*Требуемая работа*
Объясните по фрагменту о городских протестах, почему в исследовании используются множественные источники, полученные через систему «Интегрум». Уложитесь в одно-два предложения.

*Фрагмент текста*
----------
10 Публичный протест – наиболее видимая часть низовой городской мобилизации. Публичное предъявление требований предполагает серьезные затраты и преодоление ряда дилемм коллективного действия [Lichbach, 1993]. Зачастую протесты являются «последним средством» в ряду более конвенциональных средств защиты интересов (судебные иски, обращения в органы власти, петиции) и свидетельствуют об остроте поднимаемой проблемы. Их анализ, таким образом, позволяет зафиксировать и описать низовую мобилизацию в ее открытой фазе. Для настоящего исследования был создан каталог городских конфликтов с 2012 по 2014 гг. В каталоге содержится информация о более чем 500 случаев низовой городской мобилизации по всей стране. Методика сбора данных основывается на «событийном анализе» [Семенов, 2018]. Эти данные не отражают всей картины низовой мобилизации: во-первых, она может принимать более конвенциональные формы; во-вторых, событийный анализ, основанный на сообщениях СМИ, по определению не может покрыть весь спектр публичных протестов в силу особенностей функционирования медиа [Ortiz et al., 2005]. Данная проблема решается за счет опоры на множественные источники, полученные с помощью запроса в системе «Интегрум» – крупнейшем репозитории сообщений российских СМИ.
----------
*Содержимое листинга*
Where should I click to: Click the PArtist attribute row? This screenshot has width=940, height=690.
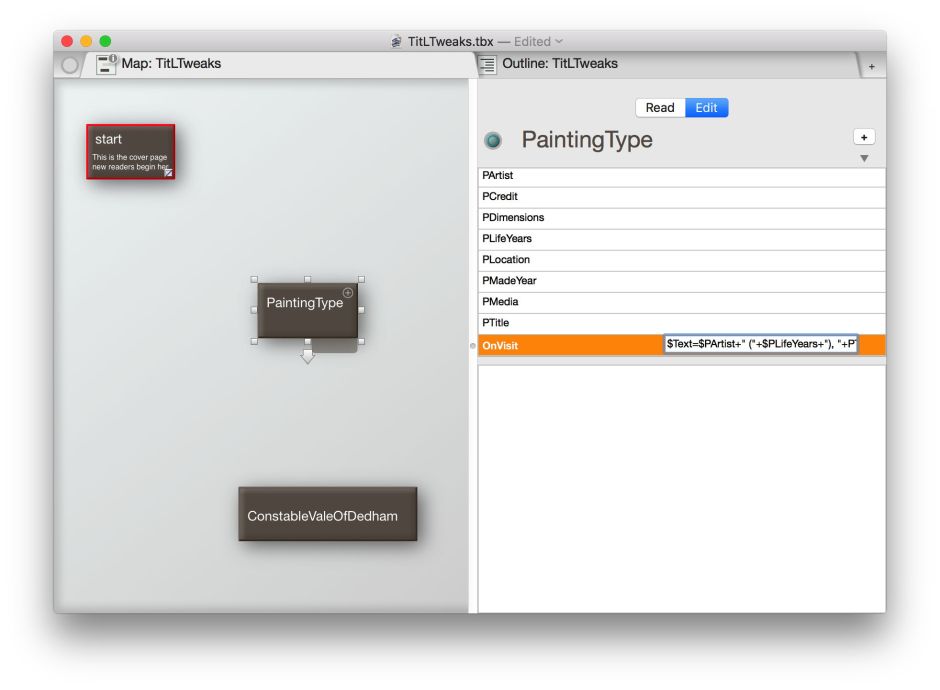pyautogui.click(x=680, y=176)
----------
*Ответ на задание*
Событийный анализ, основанный на сообщениях СМИ, по определению не может охватить весь спектр публичных протестов из-за особенностей функционирования медиа. Эту проблему решает опора на множественные источники из «Интегрума», крупнейшего репозитория сообщений российских СМИ.